Required work » Pull out every line of the data below that contains the string "value". List those lines unchanged.
##### Dataset records #####
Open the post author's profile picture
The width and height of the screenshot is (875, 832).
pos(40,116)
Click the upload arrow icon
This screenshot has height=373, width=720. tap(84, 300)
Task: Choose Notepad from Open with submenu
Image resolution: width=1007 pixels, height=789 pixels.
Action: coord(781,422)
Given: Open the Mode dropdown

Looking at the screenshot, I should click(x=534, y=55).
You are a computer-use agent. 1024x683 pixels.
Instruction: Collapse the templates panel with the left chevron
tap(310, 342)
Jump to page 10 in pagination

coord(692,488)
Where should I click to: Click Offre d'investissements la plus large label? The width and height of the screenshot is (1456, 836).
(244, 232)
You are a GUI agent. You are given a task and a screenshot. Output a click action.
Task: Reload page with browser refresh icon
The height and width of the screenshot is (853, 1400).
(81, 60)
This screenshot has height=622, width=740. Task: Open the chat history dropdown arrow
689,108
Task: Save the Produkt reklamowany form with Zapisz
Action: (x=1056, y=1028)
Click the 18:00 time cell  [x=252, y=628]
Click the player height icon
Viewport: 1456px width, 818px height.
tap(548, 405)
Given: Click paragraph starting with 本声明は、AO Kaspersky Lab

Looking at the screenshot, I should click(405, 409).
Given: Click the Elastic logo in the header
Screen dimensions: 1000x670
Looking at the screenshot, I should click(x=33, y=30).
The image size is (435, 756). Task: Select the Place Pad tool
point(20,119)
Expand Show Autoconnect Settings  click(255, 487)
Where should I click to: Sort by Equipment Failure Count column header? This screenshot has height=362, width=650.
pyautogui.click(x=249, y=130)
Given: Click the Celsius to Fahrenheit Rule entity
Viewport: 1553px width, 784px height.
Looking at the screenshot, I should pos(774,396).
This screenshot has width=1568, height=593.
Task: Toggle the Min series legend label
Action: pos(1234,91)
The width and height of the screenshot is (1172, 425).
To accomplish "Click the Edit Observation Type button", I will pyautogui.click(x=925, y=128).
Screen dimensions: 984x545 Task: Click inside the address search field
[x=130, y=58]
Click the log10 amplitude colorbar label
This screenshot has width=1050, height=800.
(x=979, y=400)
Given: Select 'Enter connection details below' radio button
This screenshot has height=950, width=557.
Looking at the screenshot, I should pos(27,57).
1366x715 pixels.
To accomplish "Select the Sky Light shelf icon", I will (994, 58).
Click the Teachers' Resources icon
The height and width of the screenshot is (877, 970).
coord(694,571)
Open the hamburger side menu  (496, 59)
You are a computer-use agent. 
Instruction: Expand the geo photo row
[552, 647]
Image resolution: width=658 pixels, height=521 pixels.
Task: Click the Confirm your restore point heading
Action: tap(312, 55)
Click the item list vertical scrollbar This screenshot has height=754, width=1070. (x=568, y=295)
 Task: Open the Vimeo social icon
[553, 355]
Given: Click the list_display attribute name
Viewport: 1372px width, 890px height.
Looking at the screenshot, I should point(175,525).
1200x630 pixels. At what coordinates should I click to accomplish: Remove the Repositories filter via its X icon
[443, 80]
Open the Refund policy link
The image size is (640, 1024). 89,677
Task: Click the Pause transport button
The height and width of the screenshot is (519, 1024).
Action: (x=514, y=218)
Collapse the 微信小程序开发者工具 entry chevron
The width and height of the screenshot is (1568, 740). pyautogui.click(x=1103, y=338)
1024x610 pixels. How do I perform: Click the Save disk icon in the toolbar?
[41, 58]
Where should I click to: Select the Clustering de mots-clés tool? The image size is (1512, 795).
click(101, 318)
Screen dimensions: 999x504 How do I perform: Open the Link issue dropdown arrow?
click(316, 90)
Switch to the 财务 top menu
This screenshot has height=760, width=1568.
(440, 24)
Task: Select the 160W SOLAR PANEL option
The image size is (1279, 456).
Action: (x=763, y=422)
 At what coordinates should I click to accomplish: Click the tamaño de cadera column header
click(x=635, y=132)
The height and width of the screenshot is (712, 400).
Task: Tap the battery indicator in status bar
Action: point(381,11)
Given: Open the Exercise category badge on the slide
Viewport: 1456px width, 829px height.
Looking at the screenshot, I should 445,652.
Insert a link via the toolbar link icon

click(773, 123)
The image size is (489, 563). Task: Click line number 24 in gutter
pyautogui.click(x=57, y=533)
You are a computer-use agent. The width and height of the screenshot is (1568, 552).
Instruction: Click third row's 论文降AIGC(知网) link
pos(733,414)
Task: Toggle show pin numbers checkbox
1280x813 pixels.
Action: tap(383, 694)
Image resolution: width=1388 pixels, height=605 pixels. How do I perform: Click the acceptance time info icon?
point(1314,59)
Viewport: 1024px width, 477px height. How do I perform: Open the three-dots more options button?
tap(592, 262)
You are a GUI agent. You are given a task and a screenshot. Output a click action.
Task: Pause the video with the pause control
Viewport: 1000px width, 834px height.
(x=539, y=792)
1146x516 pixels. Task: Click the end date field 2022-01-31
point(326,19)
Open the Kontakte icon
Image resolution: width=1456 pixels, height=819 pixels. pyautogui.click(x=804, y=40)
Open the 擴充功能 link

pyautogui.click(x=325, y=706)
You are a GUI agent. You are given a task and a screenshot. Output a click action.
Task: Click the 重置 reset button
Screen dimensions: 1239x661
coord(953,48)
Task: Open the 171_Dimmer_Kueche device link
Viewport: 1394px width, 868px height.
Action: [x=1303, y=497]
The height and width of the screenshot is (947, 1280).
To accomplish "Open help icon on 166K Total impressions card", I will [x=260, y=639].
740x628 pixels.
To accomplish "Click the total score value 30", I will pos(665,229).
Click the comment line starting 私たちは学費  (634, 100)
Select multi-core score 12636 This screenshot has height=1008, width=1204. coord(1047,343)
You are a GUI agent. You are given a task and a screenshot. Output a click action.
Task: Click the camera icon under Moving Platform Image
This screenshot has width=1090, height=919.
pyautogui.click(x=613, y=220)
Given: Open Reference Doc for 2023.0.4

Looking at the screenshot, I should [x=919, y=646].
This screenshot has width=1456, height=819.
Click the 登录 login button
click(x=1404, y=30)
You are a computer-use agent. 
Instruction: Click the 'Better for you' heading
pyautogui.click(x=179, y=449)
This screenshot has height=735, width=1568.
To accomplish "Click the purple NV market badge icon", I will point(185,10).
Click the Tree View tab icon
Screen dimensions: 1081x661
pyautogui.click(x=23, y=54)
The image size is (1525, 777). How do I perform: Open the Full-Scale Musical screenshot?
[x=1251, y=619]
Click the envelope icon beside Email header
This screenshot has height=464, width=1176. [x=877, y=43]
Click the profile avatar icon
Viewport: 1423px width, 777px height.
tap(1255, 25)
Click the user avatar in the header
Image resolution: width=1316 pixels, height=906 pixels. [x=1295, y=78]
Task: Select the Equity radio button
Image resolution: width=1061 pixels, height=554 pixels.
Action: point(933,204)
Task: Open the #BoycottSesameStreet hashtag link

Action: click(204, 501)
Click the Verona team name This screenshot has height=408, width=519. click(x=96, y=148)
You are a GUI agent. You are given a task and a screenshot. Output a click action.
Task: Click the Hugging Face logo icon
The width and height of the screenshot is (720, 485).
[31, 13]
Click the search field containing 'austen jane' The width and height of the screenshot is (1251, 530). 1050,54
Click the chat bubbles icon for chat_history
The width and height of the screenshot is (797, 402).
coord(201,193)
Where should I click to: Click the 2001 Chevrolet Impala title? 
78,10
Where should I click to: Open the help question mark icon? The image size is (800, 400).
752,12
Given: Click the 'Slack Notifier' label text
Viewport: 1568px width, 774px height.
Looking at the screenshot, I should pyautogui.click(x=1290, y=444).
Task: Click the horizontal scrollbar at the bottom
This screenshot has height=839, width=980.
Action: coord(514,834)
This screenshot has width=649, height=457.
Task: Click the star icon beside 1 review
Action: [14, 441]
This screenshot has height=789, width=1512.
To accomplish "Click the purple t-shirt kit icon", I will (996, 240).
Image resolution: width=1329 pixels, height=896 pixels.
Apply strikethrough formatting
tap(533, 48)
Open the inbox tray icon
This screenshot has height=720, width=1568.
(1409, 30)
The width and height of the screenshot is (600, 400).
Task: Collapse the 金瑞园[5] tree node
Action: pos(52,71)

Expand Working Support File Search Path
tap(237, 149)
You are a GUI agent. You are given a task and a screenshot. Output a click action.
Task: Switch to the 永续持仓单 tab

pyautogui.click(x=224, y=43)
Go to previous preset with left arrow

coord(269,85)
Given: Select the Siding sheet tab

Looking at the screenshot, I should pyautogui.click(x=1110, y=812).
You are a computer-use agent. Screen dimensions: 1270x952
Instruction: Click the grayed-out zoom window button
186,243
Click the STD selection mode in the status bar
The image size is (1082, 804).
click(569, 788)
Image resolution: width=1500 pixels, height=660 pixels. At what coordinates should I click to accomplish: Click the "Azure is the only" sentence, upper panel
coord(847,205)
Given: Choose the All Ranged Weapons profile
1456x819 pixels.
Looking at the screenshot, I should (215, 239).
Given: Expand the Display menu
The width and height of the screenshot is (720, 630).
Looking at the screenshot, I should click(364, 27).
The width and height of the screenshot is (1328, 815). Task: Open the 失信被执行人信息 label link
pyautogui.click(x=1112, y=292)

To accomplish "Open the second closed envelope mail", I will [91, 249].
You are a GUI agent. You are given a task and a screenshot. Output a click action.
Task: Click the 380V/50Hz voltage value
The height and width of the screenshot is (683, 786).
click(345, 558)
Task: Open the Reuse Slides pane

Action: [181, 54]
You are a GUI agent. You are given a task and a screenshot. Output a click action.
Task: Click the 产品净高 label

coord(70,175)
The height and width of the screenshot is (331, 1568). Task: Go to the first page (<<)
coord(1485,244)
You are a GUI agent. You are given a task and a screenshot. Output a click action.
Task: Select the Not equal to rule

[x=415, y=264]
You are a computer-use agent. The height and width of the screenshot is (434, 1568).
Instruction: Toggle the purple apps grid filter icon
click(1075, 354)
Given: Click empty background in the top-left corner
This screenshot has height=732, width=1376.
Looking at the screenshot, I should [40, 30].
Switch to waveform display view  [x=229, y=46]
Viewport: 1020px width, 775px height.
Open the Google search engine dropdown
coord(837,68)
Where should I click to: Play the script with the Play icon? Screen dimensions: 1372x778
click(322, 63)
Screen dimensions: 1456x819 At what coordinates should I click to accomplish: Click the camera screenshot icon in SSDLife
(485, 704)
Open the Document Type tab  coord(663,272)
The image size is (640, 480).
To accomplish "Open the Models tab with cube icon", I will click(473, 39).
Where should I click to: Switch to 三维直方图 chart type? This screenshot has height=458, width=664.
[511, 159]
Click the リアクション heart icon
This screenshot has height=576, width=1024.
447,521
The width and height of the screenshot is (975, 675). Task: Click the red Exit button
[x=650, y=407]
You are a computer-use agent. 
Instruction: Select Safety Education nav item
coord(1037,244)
#####
Written reply »
To accomplish "Click the total score value 30", I will pos(665,229).
Task: Click the 380V/50Hz voltage value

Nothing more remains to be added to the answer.